Correlation Between EDP Renovaveis and REN Redes
Can any of the company-specific risk be diversified away by investing in both EDP Renovaveis and REN Redes at the same time? Although using a correlation coefficient on its own may not help to predict future stock returns, this module helps to understand the diversifiable risk of combining EDP Renovaveis and REN Redes into the same portfolio, which is an essential part of the fundamental portfolio management process.
By analyzing existing cross correlation between EDP Renovaveis and REN Redes, you can compare the effects of market volatilities on EDP Renovaveis and REN Redes and check how they will diversify away market risk if combined in the same portfolio for a given time horizon. You can also utilize pair trading strategies of matching a long position in EDP Renovaveis with a short position of REN Redes. Check out your portfolio center. Please also check ongoing floating volatility patterns of EDP Renovaveis and REN Redes.
Diversification Opportunities for EDP Renovaveis and REN Redes
-0.78 | Correlation Coefficient |
Pay attention - limited upside
The 3 months correlation between EDP and REN is -0.78. Overlapping area represents the amount of risk that can be diversified away by holding EDP Renovaveis and REN Redes in the same portfolio, assuming nothing else is changed. The correlation between historical prices or returns on REN Redes and EDP Renovaveis is a relative statistical measure of the degree to which these equity instruments tend to move together. The correlation coefficient measures the extent to which returns on EDP Renovaveis are associated (or correlated) with REN Redes. Values of the correlation coefficient range from -1 to +1, where. The correlation of zero (0) is possible when the price movement of REN Redes has no effect on the direction of EDP Renovaveis i.e., EDP Renovaveis and REN Redes go up and down completely randomly.
Pair Corralation between EDP Renovaveis and REN Redes
Assuming the 90 days trading horizon EDP Renovaveis is expected to under-perform the REN Redes. In addition to that, EDP Renovaveis is 2.29 times more volatile than REN Redes. It trades about -0.1 of its total potential returns per unit of risk. REN Redes is currently generating about 0.26 per unit of volatility. If you would invest 227.00 in REN Redes on December 28, 2024 and sell it today you would earn a total of 47.00 from holding REN Redes or generate 20.7% return on investment over 90 days.

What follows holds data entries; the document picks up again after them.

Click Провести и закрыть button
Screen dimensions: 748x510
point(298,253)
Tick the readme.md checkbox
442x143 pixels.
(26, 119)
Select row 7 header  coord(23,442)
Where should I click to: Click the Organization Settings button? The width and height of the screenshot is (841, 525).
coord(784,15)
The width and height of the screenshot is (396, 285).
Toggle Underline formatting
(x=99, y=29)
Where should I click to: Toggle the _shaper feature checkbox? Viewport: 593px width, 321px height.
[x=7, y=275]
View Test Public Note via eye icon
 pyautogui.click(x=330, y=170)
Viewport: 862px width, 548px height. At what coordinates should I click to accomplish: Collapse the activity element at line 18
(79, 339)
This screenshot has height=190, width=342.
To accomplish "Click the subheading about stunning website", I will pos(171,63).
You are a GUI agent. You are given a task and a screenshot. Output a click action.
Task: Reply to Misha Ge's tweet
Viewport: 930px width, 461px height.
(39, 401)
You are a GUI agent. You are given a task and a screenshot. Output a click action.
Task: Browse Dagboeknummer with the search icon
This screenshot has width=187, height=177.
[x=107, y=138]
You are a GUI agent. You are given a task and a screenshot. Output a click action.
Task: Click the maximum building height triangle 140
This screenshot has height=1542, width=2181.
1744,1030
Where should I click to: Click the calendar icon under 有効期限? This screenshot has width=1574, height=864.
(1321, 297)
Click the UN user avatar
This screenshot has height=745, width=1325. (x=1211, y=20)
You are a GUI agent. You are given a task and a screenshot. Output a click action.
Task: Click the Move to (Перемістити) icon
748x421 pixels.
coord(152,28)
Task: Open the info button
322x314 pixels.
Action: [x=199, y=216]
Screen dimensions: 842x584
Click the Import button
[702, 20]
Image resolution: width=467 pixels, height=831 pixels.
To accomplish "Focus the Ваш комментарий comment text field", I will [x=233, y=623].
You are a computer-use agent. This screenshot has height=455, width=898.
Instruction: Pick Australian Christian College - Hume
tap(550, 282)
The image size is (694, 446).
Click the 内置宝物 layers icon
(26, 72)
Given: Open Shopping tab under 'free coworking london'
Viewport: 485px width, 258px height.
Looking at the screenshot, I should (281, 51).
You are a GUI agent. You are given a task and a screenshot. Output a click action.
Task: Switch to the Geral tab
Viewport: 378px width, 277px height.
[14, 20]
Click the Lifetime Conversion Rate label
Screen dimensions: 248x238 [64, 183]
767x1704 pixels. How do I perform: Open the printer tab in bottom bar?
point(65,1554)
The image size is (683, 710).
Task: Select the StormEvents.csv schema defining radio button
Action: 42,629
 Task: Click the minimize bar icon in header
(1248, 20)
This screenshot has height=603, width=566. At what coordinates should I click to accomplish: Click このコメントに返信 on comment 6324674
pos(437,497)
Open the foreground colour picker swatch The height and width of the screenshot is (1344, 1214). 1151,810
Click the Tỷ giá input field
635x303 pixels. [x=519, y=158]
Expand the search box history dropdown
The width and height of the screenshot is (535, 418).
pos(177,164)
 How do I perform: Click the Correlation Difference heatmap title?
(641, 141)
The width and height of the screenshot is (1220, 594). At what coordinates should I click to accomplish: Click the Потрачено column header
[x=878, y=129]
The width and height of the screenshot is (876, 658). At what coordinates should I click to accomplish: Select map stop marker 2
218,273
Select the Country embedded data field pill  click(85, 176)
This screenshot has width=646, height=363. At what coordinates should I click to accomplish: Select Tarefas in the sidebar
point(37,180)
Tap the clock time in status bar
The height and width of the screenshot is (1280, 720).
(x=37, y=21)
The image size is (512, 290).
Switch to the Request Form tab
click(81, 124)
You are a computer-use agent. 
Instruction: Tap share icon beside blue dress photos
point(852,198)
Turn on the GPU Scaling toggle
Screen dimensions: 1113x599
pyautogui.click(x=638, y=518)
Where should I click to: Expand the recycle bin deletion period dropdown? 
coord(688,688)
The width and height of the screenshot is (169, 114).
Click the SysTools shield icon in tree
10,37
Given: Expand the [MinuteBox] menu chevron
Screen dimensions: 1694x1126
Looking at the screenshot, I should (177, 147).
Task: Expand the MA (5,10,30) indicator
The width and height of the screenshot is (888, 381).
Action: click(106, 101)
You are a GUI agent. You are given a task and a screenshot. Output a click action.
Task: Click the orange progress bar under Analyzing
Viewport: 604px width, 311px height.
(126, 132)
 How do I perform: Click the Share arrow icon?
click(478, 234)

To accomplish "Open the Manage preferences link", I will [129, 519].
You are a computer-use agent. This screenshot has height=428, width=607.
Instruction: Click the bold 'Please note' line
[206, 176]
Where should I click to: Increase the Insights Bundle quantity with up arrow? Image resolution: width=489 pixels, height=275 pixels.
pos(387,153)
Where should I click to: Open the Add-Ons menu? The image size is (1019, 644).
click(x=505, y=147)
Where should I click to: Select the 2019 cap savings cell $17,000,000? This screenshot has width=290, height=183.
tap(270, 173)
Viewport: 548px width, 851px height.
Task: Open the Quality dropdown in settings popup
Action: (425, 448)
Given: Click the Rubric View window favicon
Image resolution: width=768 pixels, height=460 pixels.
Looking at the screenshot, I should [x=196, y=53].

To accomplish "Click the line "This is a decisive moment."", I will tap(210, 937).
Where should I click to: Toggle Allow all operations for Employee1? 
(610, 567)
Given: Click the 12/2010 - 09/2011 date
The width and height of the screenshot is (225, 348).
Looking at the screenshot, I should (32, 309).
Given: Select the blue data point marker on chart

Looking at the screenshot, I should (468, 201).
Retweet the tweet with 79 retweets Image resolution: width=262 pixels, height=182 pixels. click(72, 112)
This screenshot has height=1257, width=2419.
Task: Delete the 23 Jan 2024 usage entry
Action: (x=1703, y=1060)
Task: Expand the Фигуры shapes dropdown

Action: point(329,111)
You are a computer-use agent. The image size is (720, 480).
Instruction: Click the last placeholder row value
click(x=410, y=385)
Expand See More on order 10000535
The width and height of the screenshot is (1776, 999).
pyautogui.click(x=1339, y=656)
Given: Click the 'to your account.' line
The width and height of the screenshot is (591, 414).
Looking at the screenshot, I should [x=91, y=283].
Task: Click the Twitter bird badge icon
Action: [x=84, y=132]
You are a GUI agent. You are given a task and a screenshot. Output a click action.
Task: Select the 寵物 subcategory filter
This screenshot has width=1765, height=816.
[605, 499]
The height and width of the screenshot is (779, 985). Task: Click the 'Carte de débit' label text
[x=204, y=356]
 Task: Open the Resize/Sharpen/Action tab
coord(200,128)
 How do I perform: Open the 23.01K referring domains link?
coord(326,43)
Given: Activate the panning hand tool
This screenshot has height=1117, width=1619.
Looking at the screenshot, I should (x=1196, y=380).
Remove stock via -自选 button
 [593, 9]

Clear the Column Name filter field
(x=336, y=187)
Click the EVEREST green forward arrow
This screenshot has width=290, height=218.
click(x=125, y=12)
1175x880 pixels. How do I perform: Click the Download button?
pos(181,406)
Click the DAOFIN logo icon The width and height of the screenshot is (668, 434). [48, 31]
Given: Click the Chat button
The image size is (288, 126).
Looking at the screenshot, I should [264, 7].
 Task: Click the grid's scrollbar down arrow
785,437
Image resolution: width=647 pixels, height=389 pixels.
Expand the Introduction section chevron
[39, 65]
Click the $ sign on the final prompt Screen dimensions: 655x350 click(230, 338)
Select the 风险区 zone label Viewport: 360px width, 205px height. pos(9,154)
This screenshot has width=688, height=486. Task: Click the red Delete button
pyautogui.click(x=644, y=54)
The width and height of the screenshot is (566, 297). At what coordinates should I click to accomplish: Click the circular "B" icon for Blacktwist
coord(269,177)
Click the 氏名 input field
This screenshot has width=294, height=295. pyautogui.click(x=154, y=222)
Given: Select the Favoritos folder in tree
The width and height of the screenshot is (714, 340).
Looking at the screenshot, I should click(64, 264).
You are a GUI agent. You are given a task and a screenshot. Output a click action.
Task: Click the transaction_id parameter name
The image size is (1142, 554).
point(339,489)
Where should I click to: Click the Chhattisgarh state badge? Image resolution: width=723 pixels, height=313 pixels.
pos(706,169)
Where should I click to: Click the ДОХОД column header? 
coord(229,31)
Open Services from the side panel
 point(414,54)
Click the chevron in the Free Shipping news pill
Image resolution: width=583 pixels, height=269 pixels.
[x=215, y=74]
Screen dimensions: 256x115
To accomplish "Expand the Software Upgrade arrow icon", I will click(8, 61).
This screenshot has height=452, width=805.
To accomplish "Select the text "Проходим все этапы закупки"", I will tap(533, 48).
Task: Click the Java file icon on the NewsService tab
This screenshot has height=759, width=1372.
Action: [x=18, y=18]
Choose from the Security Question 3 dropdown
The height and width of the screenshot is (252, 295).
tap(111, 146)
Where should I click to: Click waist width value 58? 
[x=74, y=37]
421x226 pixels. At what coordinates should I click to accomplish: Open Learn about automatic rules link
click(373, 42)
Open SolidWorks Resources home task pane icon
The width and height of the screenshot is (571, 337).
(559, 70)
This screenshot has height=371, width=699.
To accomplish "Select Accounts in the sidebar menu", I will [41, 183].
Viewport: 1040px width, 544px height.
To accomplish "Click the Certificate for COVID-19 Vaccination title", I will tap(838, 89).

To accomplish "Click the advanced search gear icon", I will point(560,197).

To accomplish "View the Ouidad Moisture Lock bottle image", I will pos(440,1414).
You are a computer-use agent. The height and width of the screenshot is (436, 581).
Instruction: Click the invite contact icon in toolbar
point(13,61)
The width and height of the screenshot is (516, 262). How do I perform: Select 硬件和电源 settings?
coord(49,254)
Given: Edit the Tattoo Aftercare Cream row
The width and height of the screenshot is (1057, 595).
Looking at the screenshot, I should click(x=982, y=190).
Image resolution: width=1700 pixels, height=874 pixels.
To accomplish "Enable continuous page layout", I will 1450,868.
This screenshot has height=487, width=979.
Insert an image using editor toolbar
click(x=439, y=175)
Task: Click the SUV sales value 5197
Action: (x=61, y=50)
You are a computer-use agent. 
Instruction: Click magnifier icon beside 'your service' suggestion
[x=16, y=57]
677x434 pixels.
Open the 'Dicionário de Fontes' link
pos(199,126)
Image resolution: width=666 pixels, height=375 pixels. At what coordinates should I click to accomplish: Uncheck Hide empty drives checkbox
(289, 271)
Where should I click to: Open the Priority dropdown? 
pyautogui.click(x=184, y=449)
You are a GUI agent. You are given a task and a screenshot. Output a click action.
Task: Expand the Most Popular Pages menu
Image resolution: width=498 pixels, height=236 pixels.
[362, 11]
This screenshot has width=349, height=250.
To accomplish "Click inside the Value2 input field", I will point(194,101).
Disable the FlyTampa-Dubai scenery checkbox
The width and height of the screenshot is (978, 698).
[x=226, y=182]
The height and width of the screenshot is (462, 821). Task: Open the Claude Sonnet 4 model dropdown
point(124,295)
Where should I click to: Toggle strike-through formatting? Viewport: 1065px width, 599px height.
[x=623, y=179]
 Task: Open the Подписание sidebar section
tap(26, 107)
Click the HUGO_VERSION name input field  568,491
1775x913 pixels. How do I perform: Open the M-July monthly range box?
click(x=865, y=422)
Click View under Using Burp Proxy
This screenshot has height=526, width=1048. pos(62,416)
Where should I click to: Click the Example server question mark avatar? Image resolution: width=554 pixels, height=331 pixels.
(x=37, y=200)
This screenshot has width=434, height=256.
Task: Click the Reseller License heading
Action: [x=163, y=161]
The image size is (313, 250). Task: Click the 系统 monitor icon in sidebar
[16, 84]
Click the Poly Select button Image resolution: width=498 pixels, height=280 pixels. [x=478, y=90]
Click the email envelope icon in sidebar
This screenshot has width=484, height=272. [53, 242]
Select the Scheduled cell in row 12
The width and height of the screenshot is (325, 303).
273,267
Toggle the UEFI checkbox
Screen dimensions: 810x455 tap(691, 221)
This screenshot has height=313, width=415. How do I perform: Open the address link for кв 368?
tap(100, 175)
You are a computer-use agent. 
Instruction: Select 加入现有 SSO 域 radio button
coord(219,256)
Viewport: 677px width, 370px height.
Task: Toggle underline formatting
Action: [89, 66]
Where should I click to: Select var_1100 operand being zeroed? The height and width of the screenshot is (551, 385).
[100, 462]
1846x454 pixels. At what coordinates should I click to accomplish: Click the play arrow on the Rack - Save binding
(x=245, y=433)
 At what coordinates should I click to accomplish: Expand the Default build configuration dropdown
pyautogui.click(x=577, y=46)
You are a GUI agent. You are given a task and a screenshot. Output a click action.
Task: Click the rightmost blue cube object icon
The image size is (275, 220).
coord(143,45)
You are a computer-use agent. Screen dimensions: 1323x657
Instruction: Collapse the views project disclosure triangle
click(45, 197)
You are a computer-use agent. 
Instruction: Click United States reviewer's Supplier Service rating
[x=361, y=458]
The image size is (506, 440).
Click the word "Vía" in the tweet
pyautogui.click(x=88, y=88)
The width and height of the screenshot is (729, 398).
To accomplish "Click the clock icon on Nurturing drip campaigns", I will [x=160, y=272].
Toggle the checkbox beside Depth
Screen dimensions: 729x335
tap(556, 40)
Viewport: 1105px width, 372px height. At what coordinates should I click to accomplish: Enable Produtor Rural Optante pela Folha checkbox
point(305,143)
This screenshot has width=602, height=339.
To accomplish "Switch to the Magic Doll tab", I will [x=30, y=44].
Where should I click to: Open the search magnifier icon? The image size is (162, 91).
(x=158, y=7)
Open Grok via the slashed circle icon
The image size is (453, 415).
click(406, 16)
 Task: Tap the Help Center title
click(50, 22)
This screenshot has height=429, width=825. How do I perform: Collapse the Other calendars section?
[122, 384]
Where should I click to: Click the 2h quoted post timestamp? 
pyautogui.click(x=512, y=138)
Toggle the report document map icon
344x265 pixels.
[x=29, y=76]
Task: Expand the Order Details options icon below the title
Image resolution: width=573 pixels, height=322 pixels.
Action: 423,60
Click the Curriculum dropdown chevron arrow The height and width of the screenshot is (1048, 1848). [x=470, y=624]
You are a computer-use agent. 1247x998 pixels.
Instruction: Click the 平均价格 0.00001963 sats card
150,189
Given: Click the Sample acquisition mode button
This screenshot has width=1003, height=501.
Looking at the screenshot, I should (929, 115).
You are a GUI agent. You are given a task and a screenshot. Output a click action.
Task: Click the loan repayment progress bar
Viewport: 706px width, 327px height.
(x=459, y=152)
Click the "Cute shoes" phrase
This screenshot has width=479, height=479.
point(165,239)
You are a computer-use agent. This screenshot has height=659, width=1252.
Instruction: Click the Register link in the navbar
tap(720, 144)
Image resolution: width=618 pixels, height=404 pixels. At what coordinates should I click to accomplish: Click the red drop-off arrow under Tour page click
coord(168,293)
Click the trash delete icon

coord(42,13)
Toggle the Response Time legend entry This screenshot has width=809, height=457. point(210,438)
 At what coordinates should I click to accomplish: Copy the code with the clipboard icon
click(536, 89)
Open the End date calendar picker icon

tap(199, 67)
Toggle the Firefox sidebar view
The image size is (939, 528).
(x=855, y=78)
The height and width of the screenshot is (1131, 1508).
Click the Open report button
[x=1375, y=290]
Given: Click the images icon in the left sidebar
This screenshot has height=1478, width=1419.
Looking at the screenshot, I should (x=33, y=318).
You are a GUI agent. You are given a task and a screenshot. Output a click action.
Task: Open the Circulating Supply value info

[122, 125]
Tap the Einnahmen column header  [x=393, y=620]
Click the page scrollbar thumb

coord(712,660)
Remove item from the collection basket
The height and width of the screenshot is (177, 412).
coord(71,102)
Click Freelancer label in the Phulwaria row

Time Period | 3 Months [change] |
Direction | Moves Against |
Strength | Weak |
Accuracy | 100.0% |
Values | Daily Returns |
EDP Renovaveis vs. REN Redes
Performance |
Timeline |
EDP Renovaveis |
REN Redes |
EDP Renovaveis and REN Redes Volatility Contrast
Predicted Return Density |
Returns |
Pair Trading with EDP Renovaveis and REN Redes
The main advantage of trading using opposite EDP Renovaveis and REN Redes positions is that it hedges away some unsystematic risk. Because of two separate transactions, even if EDP Renovaveis position performs unexpectedly, REN Redes can make up some of the losses. Pair trading also minimizes risk from directional movements in the market. For example, if an entire industry or sector drops because of unexpected headlines, the short position in REN Redes will offset losses from the drop in REN Redes' long position.EDP Renovaveis vs. EDP Energias | EDP Renovaveis vs. Galp Energia SGPS | EDP Renovaveis vs. Sonae SGPS SA | EDP Renovaveis vs. Altri SGPS SA |
REN Redes vs. Sonae SGPS SA | REN Redes vs. The Navigator | REN Redes vs. EDP Energias | REN Redes vs. NOS SGPS SA |
Check out your portfolio center.Note that this page's information should be used as a complementary analysis to find the right mix of equity instruments to add to your existing portfolios or create a brand new portfolio. You can also try the Latest Portfolios module to quick portfolio dashboard that showcases your latest portfolios.